安全と信頼の仕組みが整いつつある今、核融合は「社会に受け入れられるエネルギー」としての地位を築きつつあります。
2.国際市場・安全制度の動向 ― 標準化と社会的信頼の確立へ
核融合が社会の中で受け入れられるためには、国際的な安全基準と社会的理解の確立が欠かせません。2020年代後半から、各国で制度やルールづくりが進み、核融合は「原子力でも再エネでもない第三のエネルギー」として位置づけられつつあります。
(1).国際規制と安全設計の進展
英国では、国家プロジェクト「STEP(Spherical Tokamak for Energy Production)」が、設計段階から規制当局(ONR)が関与する体制を採用しています。この「Safety by Design(設計段階から安全を組み込む)」アプローチは、完成後の審査に依存しない新しい国際標準として注目されています。
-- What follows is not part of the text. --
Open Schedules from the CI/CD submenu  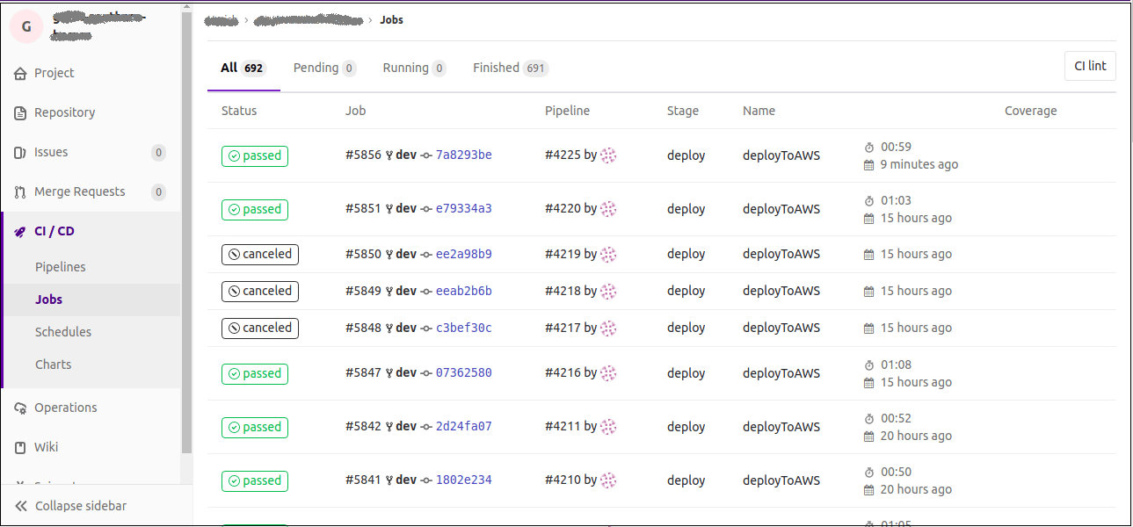pyautogui.click(x=63, y=331)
日本でも、環境アセスメントや保安制度の設計に関する議論が進展しており、日本原子力研究開発機構(QST)はトリチウム循環制御や廃棄物最小化設計の技術基準づくりを推進中です。研究と制度設計を同時並行で進める「Co-design型アプローチ」が、次世代エネルギー行政の新たな方向性を示しています。
こうした取り組みは、研究・規制・産業の連携を前提とする次世代エネルギー行政の試金石といえます。